First impressions don’t end after the interview. If your onboarding process is clunky, awkward, or just plain boring, you could be sending your new employee running for the exit before they’ve even figured out the printer.
Let’s look into what might be going wrong, how it shows up, and what a genuinely welcoming, engaging onboarding process should look like (it doesn’t involve drowning them in PDFs on day one).
Common Signs Your Onboarding Process Is Doing More Harm Than Good
Radio silence after contract signing – If a new hire doesn’t hear from you between “Offer Accepted” and “Day One,” don’t be shocked if they get cold feet.
Day one = death by PowerPoint – No one wants to sit through five hours of slides. Especially not alone in a boardroom with instant coffee and a stack of forms.
No proper tech set-up – Starting a job without a working laptop, login access or clear instructions is a sure-fire way to make someone feel like an afterthought.
Vague role expectations – If they don’t know what they’re doing or who to ask, they’ll feel lost. And worse — like they’re already underperforming.
No social introduction to the team – Humans need connection. Without it, your “welcome to the team” message means very little.
Here’s What Good Onboarding Looks Like
Communication before day one
Send a welcome email. Share the plan for their first week. If they’re remote, post out a welcome box or just a handwritten card. Little touches = big impact.
A structured (but not robotic) first week
Mix in training, 1-to-1s, shadowing, and downtime. Give them a buddy. Let them absorb the culture gradually. Don't flood them with info, just help them feel included.
Set clear expectations
They should know:
What their goals are for the first 30/60/90 days
Who their go-to people are
What success actually looks like in their role
Make it personal
Find out how they work best, what support they need, what excites them about the job. Onboarding shouldn’t be one-size-fits-all.
Check in regularly
Not just “How’s it going?”—really check in. Ask what’s working, what’s confusing, what could be better. Feedback in those early weeks is so important and will help you learn for future onboarding.

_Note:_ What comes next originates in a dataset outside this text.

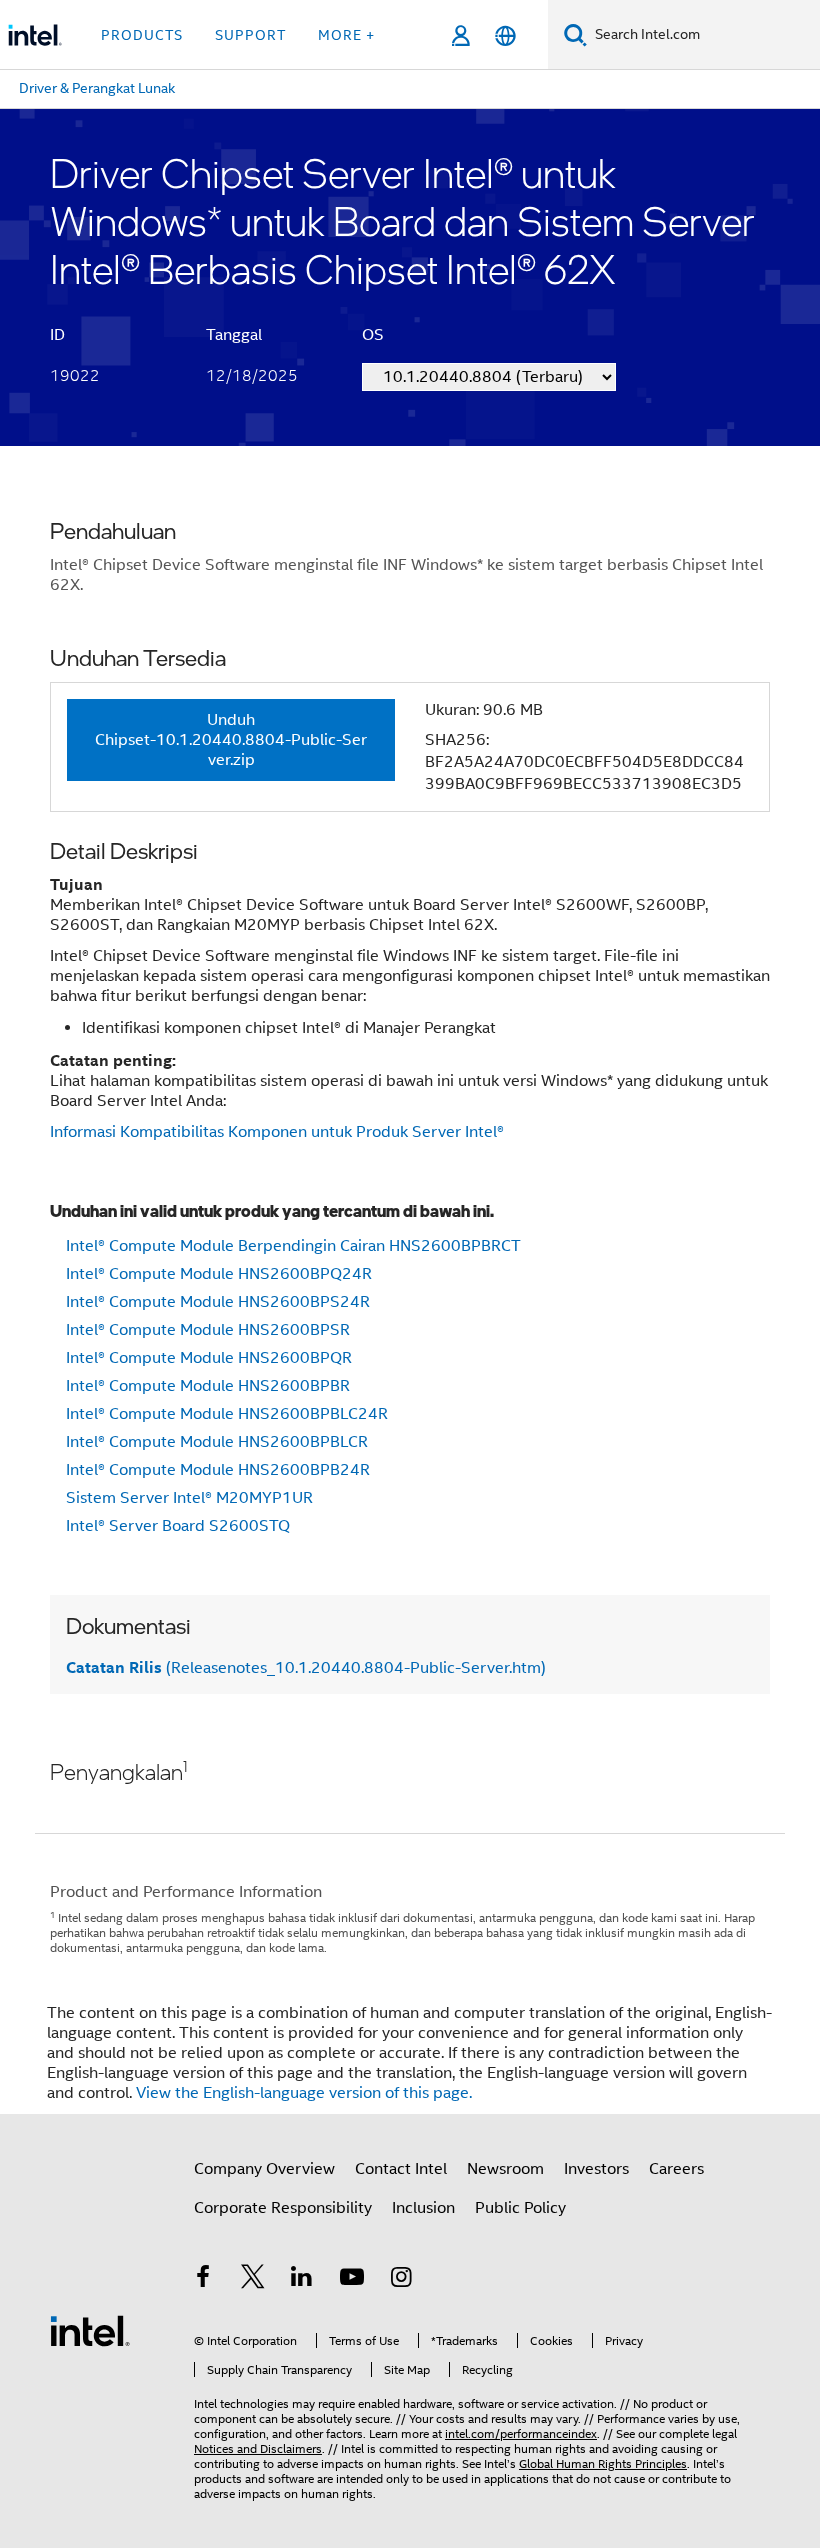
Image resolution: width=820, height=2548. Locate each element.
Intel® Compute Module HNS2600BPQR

Real Talk: Why This Matters
Because people do leave bad onboarding experiences. They feel invisible. Or overwhelmed. Or like they were sold a different job altogether.
And replacing a new starter who ghosts in month one? Expensive, awkward, and totally avoidable.
The bottom line?
Onboarding isn’t admin, it's your chance to show new hires they made the right choice. A smooth, thoughtful start sets the tone for everything that follows. So if you’ve gone to the effort of finding great people, don’t let them down in the first week. Nail the welcome, and they’ll be far more likely to stick around, thrive, and become your biggest advocates.